*WHAT THE EXERCISE ASKS*: Return the lines that run from the line containing "Image resolution: width=960" through the end of the entries, both ends included. Leave out all pictures.

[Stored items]
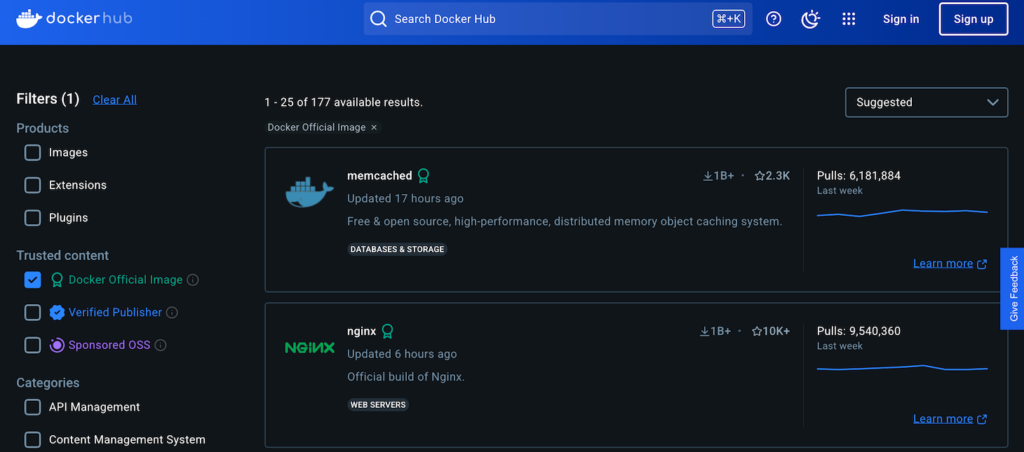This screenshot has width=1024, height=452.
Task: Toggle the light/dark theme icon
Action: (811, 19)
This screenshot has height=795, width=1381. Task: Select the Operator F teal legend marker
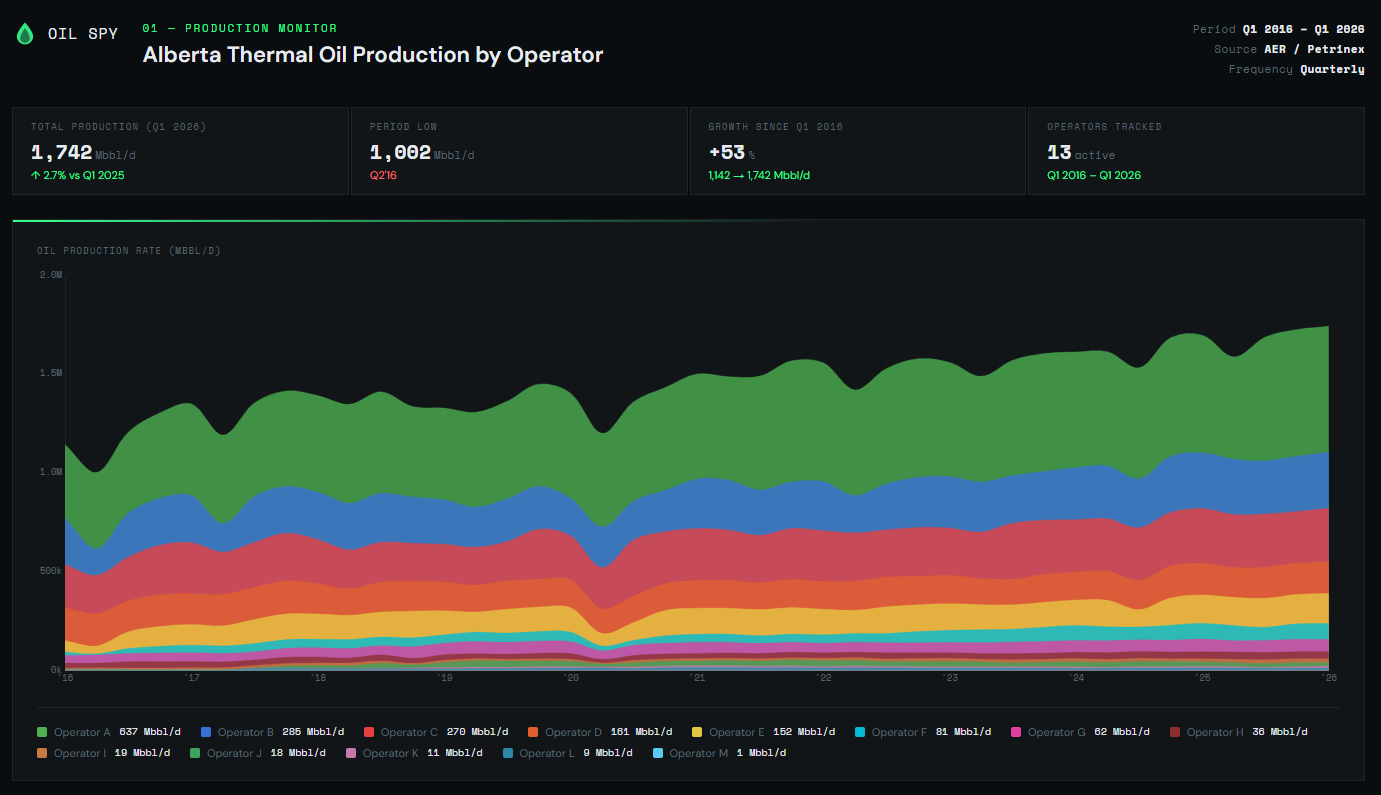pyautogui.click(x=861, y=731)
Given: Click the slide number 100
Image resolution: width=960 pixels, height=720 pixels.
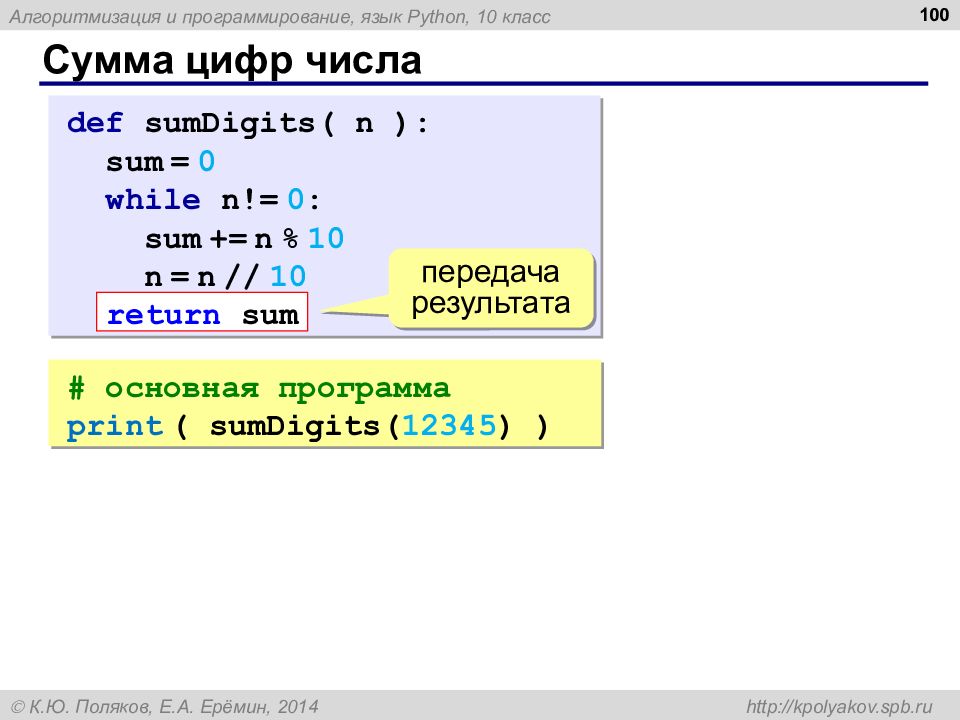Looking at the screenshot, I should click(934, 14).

*THE COMPLETED TASK*:
Image resolution: width=960 pixels, height=720 pixels.
Looking at the screenshot, I should click(934, 14).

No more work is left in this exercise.